Texte source »
####################
Pour ses retrouvailles avec Sumo, la BIL, qui par le passé lui avait déjà demandé d’illustrer ses cartes de débit pour jeunes, ne fait pas dans la retenue. Devant l’établissement l’attend en effet la Porsche qu’il avait customisée en 2021 (façon Keith Haring), sur laquelle s’arrêtent les clients du jour et les employés.
S’il y avait eu suffisamment de place sur le parvis, on aurait sûrement fait venir l’avion qu’il avait relooké pour Luxair!
Mais il faudra se contenter de la voiture et d’une quinzaine de toiles, toutes fraîchement terminées, et toutes immédiatement identifiables. Son personnage emblématique (Crazy Baldhead), ses bulles, ses nuages et ses slogans bienveillants sont bien connus au pays.
Seules nouveautés dans le décor : une paire de lunettes 3D vintage, coincée dans le catalogue, et une vidéo sur laquelle défilent et se mélangent ses peintures. Précision d’importance : «J’ai envie de m’aventurer dans le digital», lâche l’intéressé.
Une nouvelle étape version 1.0
Une «nouvelle étape» artistique qui se résumerait même en une simple formule : le «Sumoverse». Une promesse qui, aujourd’hui, est encore à l’état embryonnaire, bien que l’artiste admette son penchant de plus en plus aiguisé pour les NFT (jetons non fongibles) et l’art numérique.
Ici, donc, Sumo se lance et cherche à offrir une «expérience immersive» afin que l’on «puisse rentrer plus en profondeur» dans son monde. Avant la visite, il tient à préciser : «Ce n’est pas encore parfait. C’est la version 1.0!», rigole-t-il.
####################
Exercice court A »
Recopiez le passage du texte sur l'exposition de Sumo en commençant par «Pour ses retrouvailles» et en allant jusqu'à «et les employés.».
Exercice court B »
Poursuivez le texte sur l'exposition de Sumo à la BIL à partir de sa dernière phrase.
####################
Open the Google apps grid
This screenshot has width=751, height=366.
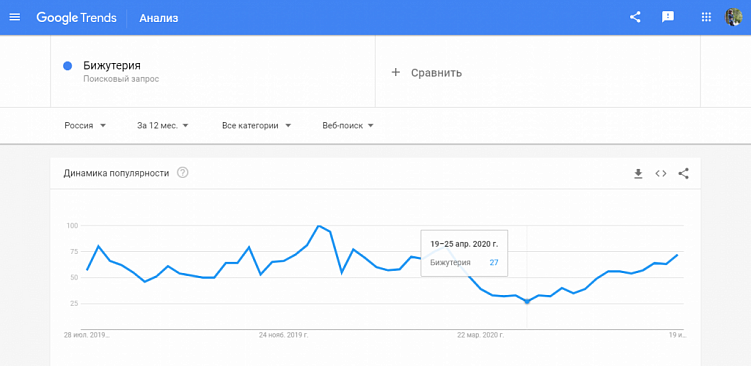[706, 18]
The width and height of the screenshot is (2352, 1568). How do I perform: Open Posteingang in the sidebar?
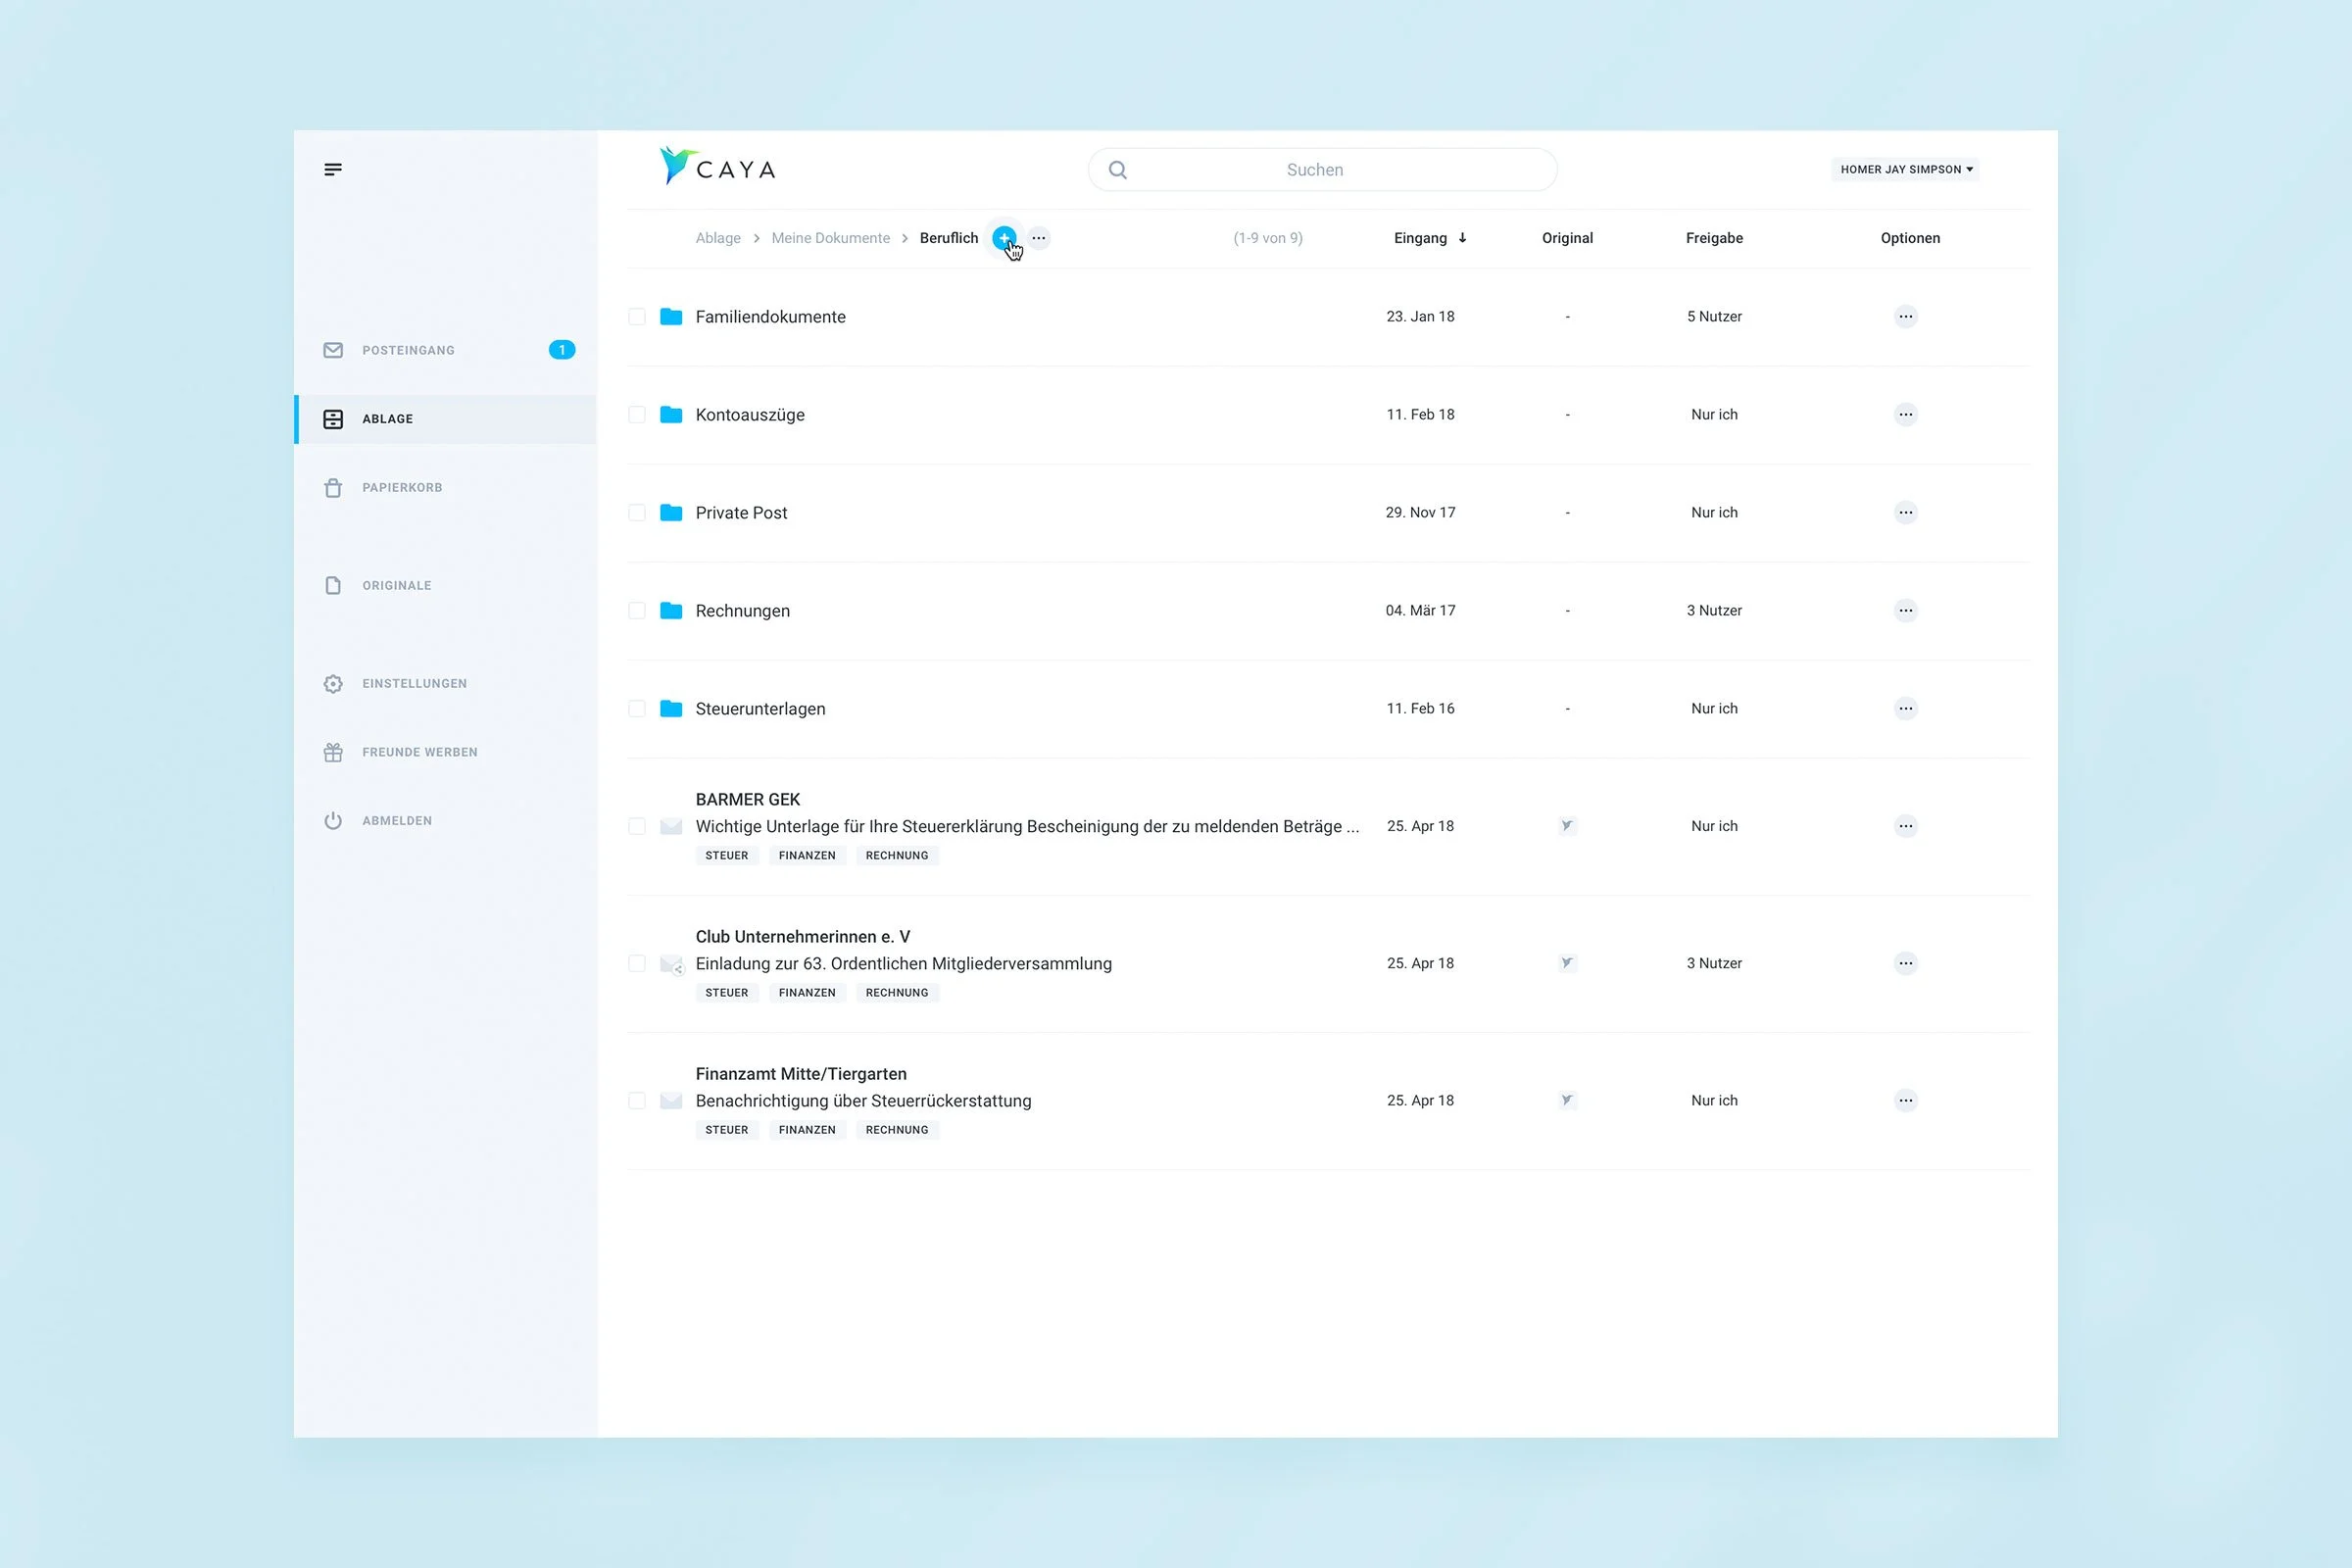coord(408,350)
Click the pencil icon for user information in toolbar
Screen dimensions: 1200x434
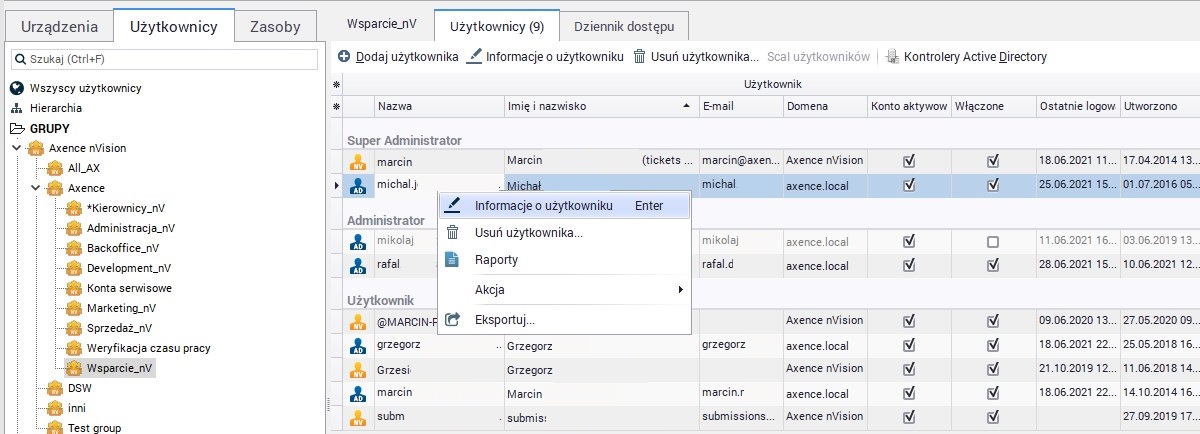475,57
####################
Réponse attendue A »
Pour ses retrouvailles avec Sumo, la BIL, qui par le passé lui avait déjà demandé d’illustrer ses cartes de débit pour jeunes, ne fait pas dans la retenue. Devant l’établissement l’attend en effet la Porsche qu’il avait customisée en 2021 (façon Keith Haring), sur laquelle s’arrêtent les clients du jour et les employés.

Réponse attendue B »
À l’écran, face à l’enchaînement des zooms, on comprend en tout cas l’idée : «C’est une installation qui connecte toutes mes œuvres récentes, détaille-t-il. C’est comme les pièces d’un seul et même puzzle qui explique mon univers, sans avoir besoin de lire un texte. Je veux que les gens le ressentent plutôt.».
Lunettes carrées en carton calées difficilement sur le nez, différentes couches apparaissent alors dans un effet trouble, sur la vidéo comme sur les toiles d’ailleurs. «Ça donne déjà l’aspect de quelque chose de digital, qui ouvre sur un autre espace, une autre dimension», lâche Sumo.
Mais dans la foulée, une nouvelle fois, il tempère : «Cette facette numérique est avant tout destinée à enrichir mon art, à me donner plus de possibilités à l’avenir. Elle complète mes peintures, mais elle ne les remplace pas!». Il poursuit : «Je ne vais jamais lâcher la toile qui reste pour moi la meilleure façon de s’exprimer. Et tout faire à la main, dans son atelier, c’est mieux que de rester derrière un ordinateur!».
Comme une chanson des années 1980
Avant que l’on ne puisse «se balader» totalement dans ses pièces, celles-ci se suffisent à elles-mêmes, pures explosions de couleurs vives qui s’inspirent de ses souvenirs d’enfance : les emballages de bonbons, les jouets, le skateboard, les pochettes d’albums et les clips sur MTV. «Moi, je veux juste que l’on se sente bien devant une de mes œuvres. Qu’elles soient comme une chanson des années 1980 : enlevée et énergique!».
Sumo (Christian Pearson de son vrai nom) est comme ça : résolument positif. Et ses tableaux lui correspondent : «Ils sont comme un journal intime sur lequel j’écris sans cesse. Au final, je garde seulement les parties les plus joyeuses, les plus drôles. Je raye les mauvais souvenirs mais ils sont toujours là, cachés dans le fond. Désormais, ils font partie du passé!».
Si ses inspirations viennent souvent de la musique qu’il écoute ou des informations qu’il entend à la radio, celles-ci mettent du temps pour être «digérées». Et si elles sont recrachées dans un premier jet sur la toile, elles sont souvent recouvertes par d’autres idées qui arrivent à leur rythme, à leur moment.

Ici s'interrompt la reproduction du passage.